Part 4: Deep Dive - Spark Window Functions

Rishaab
Nov 29, 2024
6 min read

Updated: Dec 2, 2024

In part 3, we explored the internal workings of AggregateProcessor and how it evaluates expressions using our rank() window function example. In this post, we will gain a deep understanding of the WindowFunctionFrame.

Since Spark provides several different types of frames, it's not feasible to cover each one in this post. Therefore, we will concentrate on one specific frame type called UnboundedPrecedingWindowFunctionFrame, also used by our rank function example from part 1. Once we understand the workings of the UnboundedPrecedingWindowFunctionFrame, understanding others should be fairly straightforward.

Please see part 3, where we thoroughly explored the implementation details of the AggregateProcessor. The subsequent section presumes you already possess the necessary understanding of it.

BoundOrdering

As mentioned previously, a WindowFunctionFrame is a subset of rows associated with a particular partition over which a WindowFunction operates. As such, the WindowFunctionFrame requires a mechanism to know exactly which rows to be included in the current frame getting processed. For this WindowFunctionFrame uses BoundOrdering which is a comparator that identifies if a particular row should be included in the frame boundary under execution.

Spark provides two variants for it - RowBoundOrdering and RangeBoundOrdering.

RowBoundOrdering compares the indices of rows to determine which rows to include in the frame. The rank function example code from part 1 uses RowBoundOrdering.

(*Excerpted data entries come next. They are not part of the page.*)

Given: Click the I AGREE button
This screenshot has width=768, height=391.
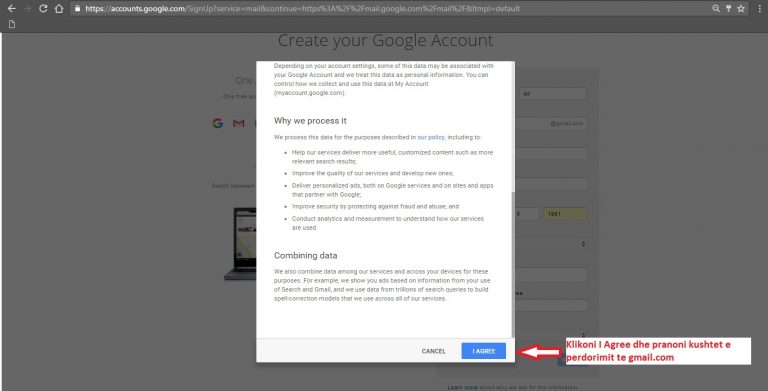Looking at the screenshot, I should (483, 351).
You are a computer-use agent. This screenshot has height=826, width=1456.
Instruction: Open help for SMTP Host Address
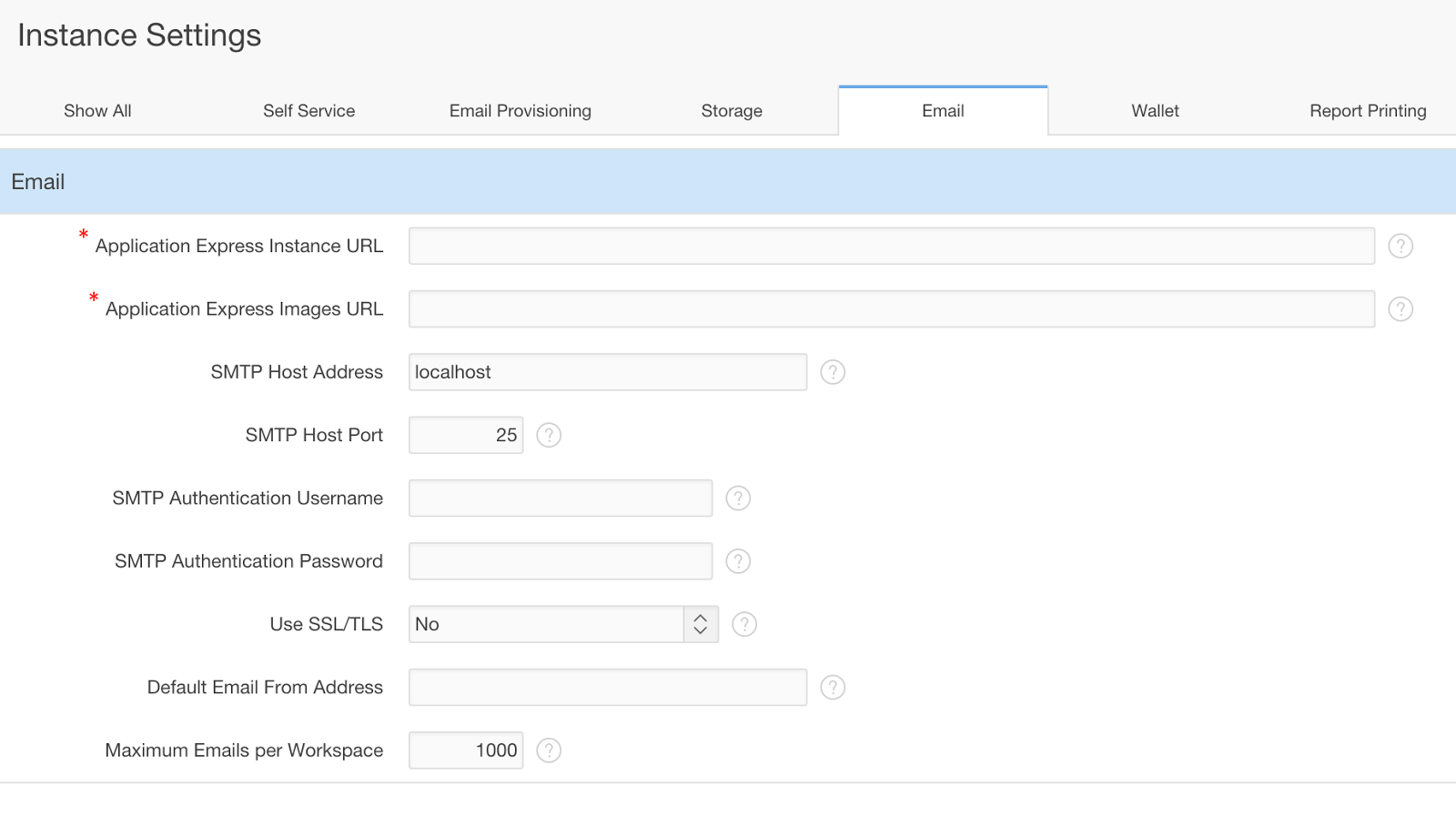[x=833, y=372]
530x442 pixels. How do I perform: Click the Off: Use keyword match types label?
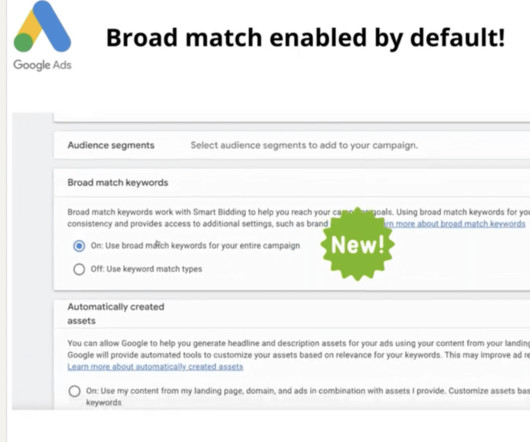click(146, 269)
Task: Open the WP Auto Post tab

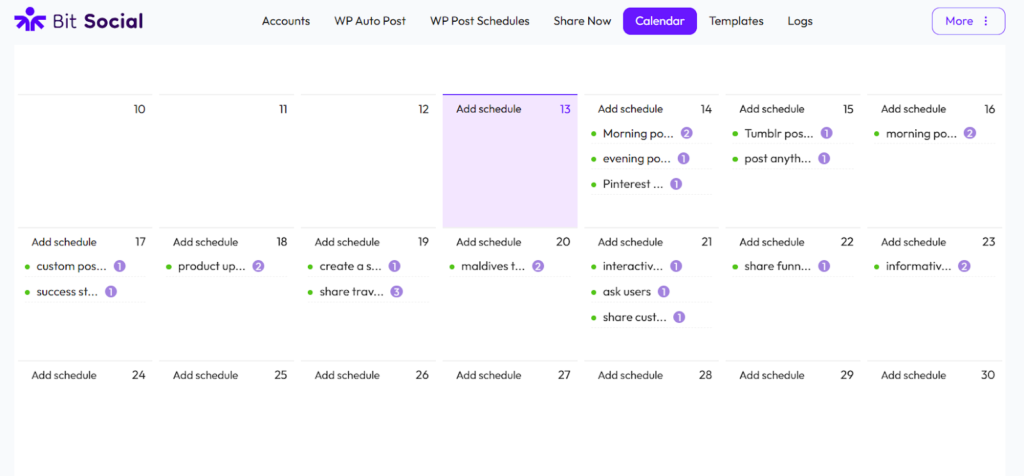Action: pyautogui.click(x=370, y=21)
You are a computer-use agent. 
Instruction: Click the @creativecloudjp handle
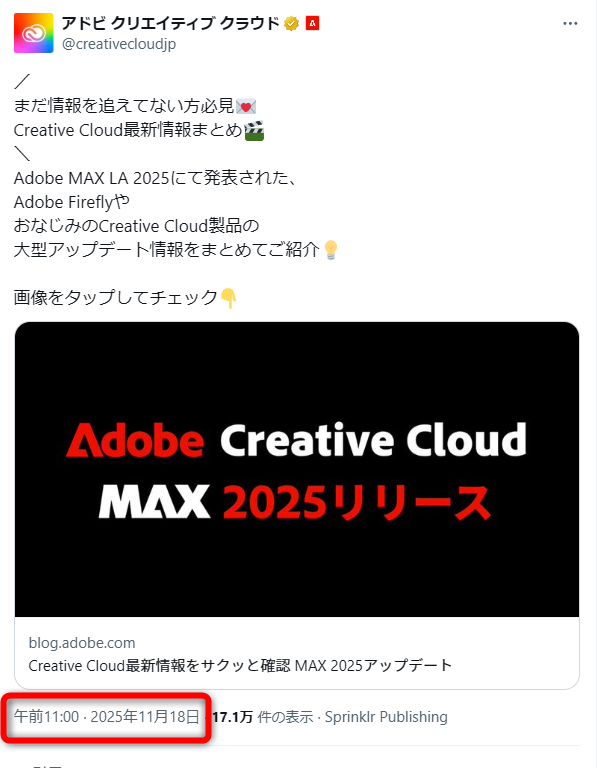119,44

RangeBoundOrdering compares the values of rows to determine which rows to include in the frame. The following query uses range-based ordering:

RANGE BETWEEN 40 PRECEDING AND 50 FOLLOWING

To understand BoundOrdering, let's take a simple case which used RowBoundOrdering.

SELECT 
    Employee,
    Sales,
    SUM(Sales) OVER (
        ORDER BY Row_Number
        ROWS BETWEEN UNBOUNDED PRECEDING AND 1 FOLLOWING
    ) AS Running_Total
FROM SalesData;

Here, we aim to calculate the sum of Sales using a window frame that includes all rows from the beginning of the dataset (UNBOUNDED PRECEDING) up to one row following the current row (1 FOLLOWING).

RowBoundOrdering being a comparator is implemented like so (renamed variables for brevity),

def compare(
    toIncludeRow: InternalRow,
    toIncludeRowIndex: Int,
    inputRow: InternalRow,
    inputRowIndex: Int): Int =
    toIncludeRowIndex - (inputRowIndex + offset)
}

In this implementation, toIncludeRow refers to a row being considered for inclusion in the current frame, while inputRow is the row for which the Running_Total is being calculated. The offset determines the relative position for the frame's upper bound, which, in the given query, is set to 1 (ie. 1 FOLLOWING).

A row will be included in the frame if the comparator returns a value <= 0. In other words, a row toIncludeRow will be included in the frame if it precedes the row following the inputRow.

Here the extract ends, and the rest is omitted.